_INSTRUCTIONS FOR THE TASK_. Each record is to be transcribed in full and exactly.

___ DATASET RECORDS

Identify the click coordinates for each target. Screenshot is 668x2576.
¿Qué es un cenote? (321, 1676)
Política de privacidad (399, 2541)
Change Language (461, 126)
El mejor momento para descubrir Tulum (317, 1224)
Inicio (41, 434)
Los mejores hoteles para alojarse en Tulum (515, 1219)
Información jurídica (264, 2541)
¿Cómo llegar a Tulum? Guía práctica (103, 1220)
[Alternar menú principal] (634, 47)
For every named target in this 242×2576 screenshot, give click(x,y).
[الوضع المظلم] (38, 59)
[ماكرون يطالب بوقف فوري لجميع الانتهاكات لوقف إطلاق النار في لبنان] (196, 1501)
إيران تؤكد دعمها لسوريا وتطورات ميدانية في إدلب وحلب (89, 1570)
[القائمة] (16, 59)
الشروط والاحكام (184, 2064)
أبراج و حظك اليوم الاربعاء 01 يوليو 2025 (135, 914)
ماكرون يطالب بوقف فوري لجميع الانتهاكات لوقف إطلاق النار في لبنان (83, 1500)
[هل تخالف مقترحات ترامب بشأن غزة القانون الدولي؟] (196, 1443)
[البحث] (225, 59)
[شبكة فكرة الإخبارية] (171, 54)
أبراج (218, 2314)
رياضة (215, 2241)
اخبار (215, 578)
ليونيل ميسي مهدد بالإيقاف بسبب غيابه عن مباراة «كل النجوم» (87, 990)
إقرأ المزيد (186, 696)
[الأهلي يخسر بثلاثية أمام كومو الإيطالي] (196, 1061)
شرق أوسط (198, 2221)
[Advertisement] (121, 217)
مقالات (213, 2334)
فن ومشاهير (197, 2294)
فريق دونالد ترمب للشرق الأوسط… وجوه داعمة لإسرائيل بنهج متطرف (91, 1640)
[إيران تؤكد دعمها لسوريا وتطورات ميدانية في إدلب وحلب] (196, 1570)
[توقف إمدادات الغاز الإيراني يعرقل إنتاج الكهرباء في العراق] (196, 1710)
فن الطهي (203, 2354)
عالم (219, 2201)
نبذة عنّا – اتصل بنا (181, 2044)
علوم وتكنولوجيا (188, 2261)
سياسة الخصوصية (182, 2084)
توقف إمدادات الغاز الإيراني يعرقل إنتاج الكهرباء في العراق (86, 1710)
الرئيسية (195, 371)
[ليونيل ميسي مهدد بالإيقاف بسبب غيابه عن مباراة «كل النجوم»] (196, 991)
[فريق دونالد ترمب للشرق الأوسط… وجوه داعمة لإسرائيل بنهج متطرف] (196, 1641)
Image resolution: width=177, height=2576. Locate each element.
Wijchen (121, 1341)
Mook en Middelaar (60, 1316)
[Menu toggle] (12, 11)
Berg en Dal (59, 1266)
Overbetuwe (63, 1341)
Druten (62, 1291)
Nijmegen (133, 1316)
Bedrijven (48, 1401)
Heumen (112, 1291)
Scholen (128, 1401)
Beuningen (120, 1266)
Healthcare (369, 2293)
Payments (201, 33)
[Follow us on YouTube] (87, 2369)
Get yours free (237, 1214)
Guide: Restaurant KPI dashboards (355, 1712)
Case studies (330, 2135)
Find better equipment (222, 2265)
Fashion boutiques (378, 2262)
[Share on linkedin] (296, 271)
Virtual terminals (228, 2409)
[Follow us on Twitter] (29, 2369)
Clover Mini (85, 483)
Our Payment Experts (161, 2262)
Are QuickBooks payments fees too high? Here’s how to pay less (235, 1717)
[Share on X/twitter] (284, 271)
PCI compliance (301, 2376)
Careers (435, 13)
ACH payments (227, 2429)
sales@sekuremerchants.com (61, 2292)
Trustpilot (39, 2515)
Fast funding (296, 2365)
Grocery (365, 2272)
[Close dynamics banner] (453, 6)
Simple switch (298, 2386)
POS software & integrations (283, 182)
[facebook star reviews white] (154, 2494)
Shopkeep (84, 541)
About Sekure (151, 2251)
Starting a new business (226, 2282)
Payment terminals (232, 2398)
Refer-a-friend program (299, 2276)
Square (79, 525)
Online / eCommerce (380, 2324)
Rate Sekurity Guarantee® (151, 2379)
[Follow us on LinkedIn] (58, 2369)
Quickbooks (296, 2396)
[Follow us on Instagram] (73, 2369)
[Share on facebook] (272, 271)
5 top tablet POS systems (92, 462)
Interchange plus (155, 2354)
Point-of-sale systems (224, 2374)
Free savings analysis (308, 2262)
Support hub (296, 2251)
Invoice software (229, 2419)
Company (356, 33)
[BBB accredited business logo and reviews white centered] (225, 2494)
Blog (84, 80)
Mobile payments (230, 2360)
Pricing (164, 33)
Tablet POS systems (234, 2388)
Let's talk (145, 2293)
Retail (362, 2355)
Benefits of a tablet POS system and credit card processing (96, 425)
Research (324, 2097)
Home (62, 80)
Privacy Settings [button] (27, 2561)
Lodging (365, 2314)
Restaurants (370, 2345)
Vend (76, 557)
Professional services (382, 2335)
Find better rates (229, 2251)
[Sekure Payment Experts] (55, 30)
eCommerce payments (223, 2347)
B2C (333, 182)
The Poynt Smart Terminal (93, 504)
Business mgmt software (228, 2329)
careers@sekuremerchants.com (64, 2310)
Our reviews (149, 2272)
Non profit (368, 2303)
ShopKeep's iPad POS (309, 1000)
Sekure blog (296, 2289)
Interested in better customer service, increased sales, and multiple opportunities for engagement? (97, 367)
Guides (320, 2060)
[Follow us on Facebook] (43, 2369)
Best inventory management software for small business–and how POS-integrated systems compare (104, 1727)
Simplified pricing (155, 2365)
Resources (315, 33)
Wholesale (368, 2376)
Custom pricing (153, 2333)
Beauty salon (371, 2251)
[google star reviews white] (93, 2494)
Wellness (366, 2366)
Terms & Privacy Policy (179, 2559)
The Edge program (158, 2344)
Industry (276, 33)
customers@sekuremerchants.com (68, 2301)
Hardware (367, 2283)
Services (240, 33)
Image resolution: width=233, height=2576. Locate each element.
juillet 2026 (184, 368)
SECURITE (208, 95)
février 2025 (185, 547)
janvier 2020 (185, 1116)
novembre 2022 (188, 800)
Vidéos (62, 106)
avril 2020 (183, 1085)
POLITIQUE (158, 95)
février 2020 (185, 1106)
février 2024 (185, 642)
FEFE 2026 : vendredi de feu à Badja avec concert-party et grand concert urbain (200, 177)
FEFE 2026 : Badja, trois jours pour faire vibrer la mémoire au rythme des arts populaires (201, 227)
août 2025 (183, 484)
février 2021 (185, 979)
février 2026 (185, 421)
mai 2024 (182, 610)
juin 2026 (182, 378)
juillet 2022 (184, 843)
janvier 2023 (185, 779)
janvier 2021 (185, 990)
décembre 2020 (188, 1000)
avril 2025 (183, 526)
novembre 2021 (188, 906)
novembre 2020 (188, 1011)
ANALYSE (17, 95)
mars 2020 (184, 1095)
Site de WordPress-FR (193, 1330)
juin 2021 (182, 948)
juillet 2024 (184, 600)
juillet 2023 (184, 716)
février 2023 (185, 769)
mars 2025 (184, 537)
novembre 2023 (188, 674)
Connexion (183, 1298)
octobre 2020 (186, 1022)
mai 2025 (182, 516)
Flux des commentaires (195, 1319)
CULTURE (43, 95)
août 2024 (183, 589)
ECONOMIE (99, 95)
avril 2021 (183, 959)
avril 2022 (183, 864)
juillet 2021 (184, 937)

______

_ANSWER BOX_.
Identify the click coordinates for each target. Screenshot is 668x2576.
¿Qué es un cenote? (321, 1676)
Política de privacidad (399, 2541)
Change Language (461, 126)
El mejor momento para descubrir Tulum (317, 1224)
Inicio (41, 434)
Los mejores hoteles para alojarse en Tulum (515, 1219)
Información jurídica (264, 2541)
¿Cómo llegar a Tulum? Guía práctica (103, 1220)
[Alternar menú principal] (634, 47)
For every named target in this 242×2576 screenshot, give click(x,y).
[الوضع المظلم] (38, 59)
[ماكرون يطالب بوقف فوري لجميع الانتهاكات لوقف إطلاق النار في لبنان] (196, 1501)
إيران تؤكد دعمها لسوريا وتطورات ميدانية في إدلب وحلب (89, 1570)
[القائمة] (16, 59)
الشروط والاحكام (184, 2064)
أبراج و حظك اليوم الاربعاء 01 يوليو 2025 (135, 914)
ماكرون يطالب بوقف فوري لجميع الانتهاكات لوقف إطلاق النار في لبنان (83, 1500)
[هل تخالف مقترحات ترامب بشأن غزة القانون الدولي؟] (196, 1443)
[البحث] (225, 59)
[شبكة فكرة الإخبارية] (171, 54)
أبراج (218, 2314)
رياضة (215, 2241)
اخبار (215, 578)
ليونيل ميسي مهدد بالإيقاف بسبب غيابه عن مباراة «كل النجوم» (87, 990)
إقرأ المزيد (186, 696)
[الأهلي يخسر بثلاثية أمام كومو الإيطالي] (196, 1061)
شرق أوسط (198, 2221)
[Advertisement] (121, 217)
مقالات (213, 2334)
فن ومشاهير (197, 2294)
فريق دونالد ترمب للشرق الأوسط… وجوه داعمة لإسرائيل بنهج متطرف (91, 1640)
[إيران تؤكد دعمها لسوريا وتطورات ميدانية في إدلب وحلب] (196, 1570)
[توقف إمدادات الغاز الإيراني يعرقل إنتاج الكهرباء في العراق] (196, 1710)
فن الطهي (203, 2354)
عالم (219, 2201)
نبذة عنّا – اتصل بنا (181, 2044)
علوم وتكنولوجيا (188, 2261)
سياسة الخصوصية (182, 2084)
توقف إمدادات الغاز الإيراني يعرقل إنتاج الكهرباء في العراق (86, 1710)
الرئيسية (195, 371)
[ليونيل ميسي مهدد بالإيقاف بسبب غيابه عن مباراة «كل النجوم»] (196, 991)
[فريق دونالد ترمب للشرق الأوسط… وجوه داعمة لإسرائيل بنهج متطرف] (196, 1641)
Image resolution: width=177, height=2576. Locate each element.
Wijchen (121, 1341)
Mook en Middelaar (60, 1316)
[Menu toggle] (12, 11)
Berg en Dal (59, 1266)
Overbetuwe (63, 1341)
Druten (62, 1291)
Nijmegen (133, 1316)
Bedrijven (48, 1401)
Heumen (112, 1291)
Scholen (128, 1401)
Beuningen (120, 1266)
Healthcare (369, 2293)
Payments (201, 33)
[Follow us on YouTube] (87, 2369)
Get yours free (237, 1214)
Guide: Restaurant KPI dashboards (355, 1712)
Case studies (330, 2135)
Find better equipment (222, 2265)
Fashion boutiques (378, 2262)
[Share on linkedin] (296, 271)
Virtual terminals (228, 2409)
[Follow us on Twitter] (29, 2369)
Clover Mini (85, 483)
Our Payment Experts (161, 2262)
Are QuickBooks payments fees too high? Here’s how to pay less (235, 1717)
[Share on X/twitter] (284, 271)
PCI compliance (301, 2376)
Careers (435, 13)
ACH payments (227, 2429)
sales@sekuremerchants.com (61, 2292)
Trustpilot (39, 2515)
Fast funding (296, 2365)
Grocery (365, 2272)
[Close dynamics banner] (453, 6)
Simple switch (298, 2386)
POS software & integrations (283, 182)
[facebook star reviews white] (154, 2494)
Shopkeep (84, 541)
About Sekure (151, 2251)
Starting a new business (226, 2282)
Payment terminals (232, 2398)
Refer-a-friend program (299, 2276)
Square (79, 525)
Online / eCommerce (380, 2324)
Rate Sekurity Guarantee® (151, 2379)
[Follow us on LinkedIn] (58, 2369)
Quickbooks (296, 2396)
[Follow us on Instagram] (73, 2369)
[Share on facebook] (272, 271)
5 top tablet POS systems (92, 462)
Interchange plus (155, 2354)
Point-of-sale systems (224, 2374)
Free savings analysis (308, 2262)
Support hub (296, 2251)
Invoice software (229, 2419)
Company (356, 33)
[BBB accredited business logo and reviews white centered] (225, 2494)
Blog (84, 80)
Mobile payments (230, 2360)
Pricing (164, 33)
Tablet POS systems (234, 2388)
Let's talk (145, 2293)
Retail (362, 2355)
Benefits of a tablet POS system and credit card processing (96, 425)
Research (324, 2097)
Home (62, 80)
Privacy Settings [button] (27, 2561)
Lodging (365, 2314)
Restaurants (370, 2345)
Vend (76, 557)
Professional services (382, 2335)
Find better rates (229, 2251)
[Sekure Payment Experts] (55, 30)
eCommerce payments (223, 2347)
B2C (333, 182)
The Poynt Smart Terminal (93, 504)
Business mgmt software (228, 2329)
careers@sekuremerchants.com (64, 2310)
Our reviews (149, 2272)
Non profit (368, 2303)
ShopKeep's iPad POS (309, 1000)
Sekure blog (296, 2289)
Interested in better customer service, increased sales, and multiple opportunities for engagement? (97, 367)
Guides (320, 2060)
[Follow us on Facebook] (43, 2369)
Best inventory management software for small business–and how POS-integrated systems compare (104, 1727)
Simplified pricing (155, 2365)
Resources (315, 33)
Wholesale (368, 2376)
Custom pricing (153, 2333)
Beauty salon (371, 2251)
[google star reviews white] (93, 2494)
Wellness (366, 2366)
Terms & Privacy Policy (179, 2559)
The Edge program (158, 2344)
Industry (276, 33)
customers@sekuremerchants.com (68, 2301)
Hardware (367, 2283)
Services (240, 33)
Image resolution: width=233, height=2576. Locate each element.
juillet 2026 (184, 368)
SECURITE (208, 95)
février 2025 (185, 547)
janvier 2020 (185, 1116)
novembre 2022 (188, 800)
Vidéos (62, 106)
avril 2020 (183, 1085)
POLITIQUE (158, 95)
février 2020 (185, 1106)
février 2024 (185, 642)
FEFE 2026 : vendredi de feu à Badja avec concert-party et grand concert urbain (200, 177)
FEFE 2026 : Badja, trois jours pour faire vibrer la mémoire au rythme des arts populaires (201, 227)
août 2025 (183, 484)
février 2021 (185, 979)
février 2026 (185, 421)
mai 2024 (182, 610)
juin 2026 (182, 378)
juillet 2022 (184, 843)
janvier 2023 (185, 779)
janvier 2021 (185, 990)
décembre 2020 (188, 1000)
avril 2025 (183, 526)
novembre 2021 (188, 906)
novembre 2020 (188, 1011)
ANALYSE (17, 95)
mars 2020 (184, 1095)
Site de WordPress-FR (193, 1330)
juin 2021 (182, 948)
juillet 2024 (184, 600)
juillet 2023 (184, 716)
février 2023 (185, 769)
mars 2025 (184, 537)
novembre 2023 (188, 674)
Connexion (183, 1298)
octobre 2020 (186, 1022)
mai 2025 (182, 516)
Flux des commentaires (195, 1319)
CULTURE (43, 95)
août 2024 (183, 589)
ECONOMIE (99, 95)
avril 2021 (183, 959)
avril 2022 (183, 864)
juillet 2021 (184, 937)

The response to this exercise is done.